파일명 예시: sarsa_lambda.py

from collections import defaultdict
import numpy as np
import random

class SarsaLambdaAgent:
    def __init__(self, env, lambda_=0.5, N0=100):
        self.env = env
        self.lambda_ = lambda_
        self.N0 = N0
        self.Q = defaultdict(lambda: {'hit': 0.0, 'stick': 0.0})
        self.N = defaultdict(lambda: {'hit': 0, 'stick': 0})
        self.E = defaultdict(lambda: {'hit': 0.0, 'stick': 0.0})  # eligibility traces

    def epsilon(self, state):
        total = sum(self.N[state].values())
        return self.N0 / (self.N0 + total)

    def choose_action(self, state):
        if random.random() < self.epsilon(state):
            return random.choice(['hit', 'stick'])
        return max(self.Q[state], key=self.Q[state].get)

    def train(self, num_episodes=1000):
        for _ in range(num_episodes):
            self.E = defaultdict(lambda: {'hit': 0.0, 'stick': 0.0})  # reset traces
            state = self.env.reset()
            action = self.choose_action(state)

            done = False
            while not done:
                next_state, reward, done = self.env.step(state, action)
                next_action = self.choose_action(next_state) if not done else None

                # update counts
                self.N[state][action] += 1
                alpha = 1 / self.N[state][action]

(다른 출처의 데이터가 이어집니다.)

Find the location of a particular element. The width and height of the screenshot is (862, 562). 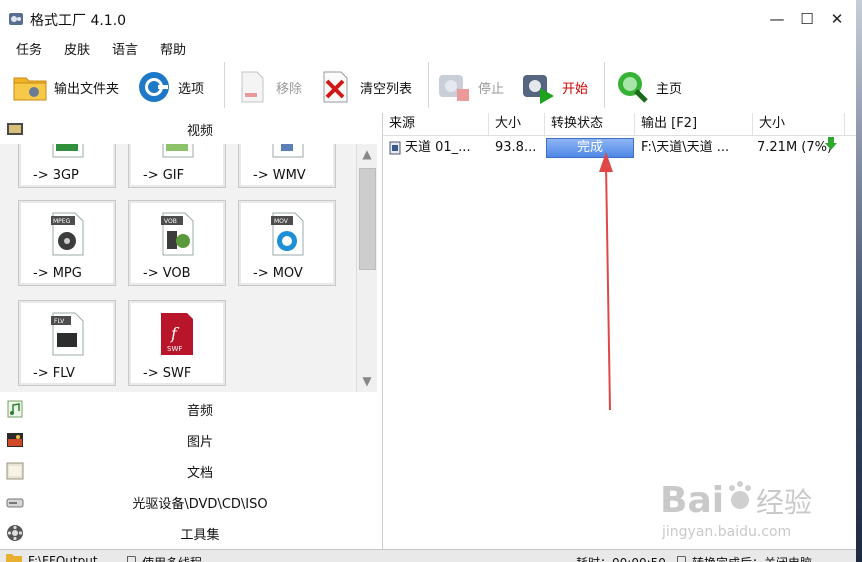

watermark-brand: Bai is located at coordinates (692, 500).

                # TD error
                q_predict = self.Q[state][action]
                q_target = reward + (0 if done else self.Q[next_state][next_action])
                delta = q_target - q_predict

                # update traces
                self.E[state][action] += 1

                # update all Q values
                for s in self.Q:
                    for a in ['hit', 'stick']:
                        self.Q[s][a] += alpha * delta * self.E[s][a]
                        self.E[s][a] *= self.lambda_

                state, action = next_state, next_action

Function Approximation + Sarsa(λ)

파일명 예시: fa_sarsa_lambda.py

import numpy as np
import random

class FASarsaLambdaAgent:
    def __init__(self, env, lambda_=0.5, alpha=0.01, epsilon=0.05):
        self.env = env
        self.lambda_ = lambda_
        self.alpha = alpha
        self.epsilon = epsilon
        self.weights = np.zeros(36)  # 36 features
        self.eligibility = np.zeros(36)

    def get_features(self, state, action):
        dealer, player = state
        features = np.zeros(36)
        dealer_bins = [(1, 4), (4, 7), (7, 10)]
        player_bins = [(1, 6), (4, 9), (7, 12), (10, 15), (13, 18), (16, 21)]
        action_index = 0 if action == 'hit' else 1

        for i, (d_min, d_max) in enumerate(dealer_bins):
            if d_min <= dealer <= d_max:
                for j, (p_min, p_max) in enumerate(player_bins):
                    if p_min <= player <= p_max:
                        idx = i * 6 * 2 + j * 2 + action_index
                        features[idx] = 1
        return features

    def q_value(self, state, action):
        features = self.get_features(state, action)
        return np.dot(self.weights, features)

    def choose_action(self, state):
        if random.random() < self.epsilon:
            return random.choice(['hit', 'stick'])
        q_hit = self.q_value(state, 'hit')
        q_stick = self.q_value(state, 'stick')
        return 'hit' if q_hit > q_stick else 'stick'

    def train(self, num_episodes=1000):
        for _ in range(num_episodes):
            self.eligibility = np.zeros(36)
            state = self.env.reset()
            action = self.choose_action(state)

            done = False
            while not done:
                next_state, reward, done = self.env.step(state, action)
                next_action = self.choose_action(next_state) if not done else None

                phi = self.get_features(state, action)
                q_now = np.dot(self.weights, phi)

                if done:
                    delta = reward - q_now
                else:
                    phi_next = self.get_features(next_state, next_action)
                    q_next = np.dot(self.weights, phi_next)
                    delta = reward + q_next - q_now

                self.eligibility = self.lambda_ * self.eligibility + phi
                self.weights += self.alpha * delta * self.eligibility

                state, action = next_state, next_action

학습 & 시각화 코드 예시

import matplotlib.pyplot as plt

def plot_mse_vs_lambda(errors, lambdas):
    plt.plot(lambdas, errors)
    plt.xlabel("Lambda (λ)")
    plt.ylabel("Mean Squared Error")
    plt.title("MSE vs Lambda in Sarsa(λ)")
    plt.grid(True)
    plt.show()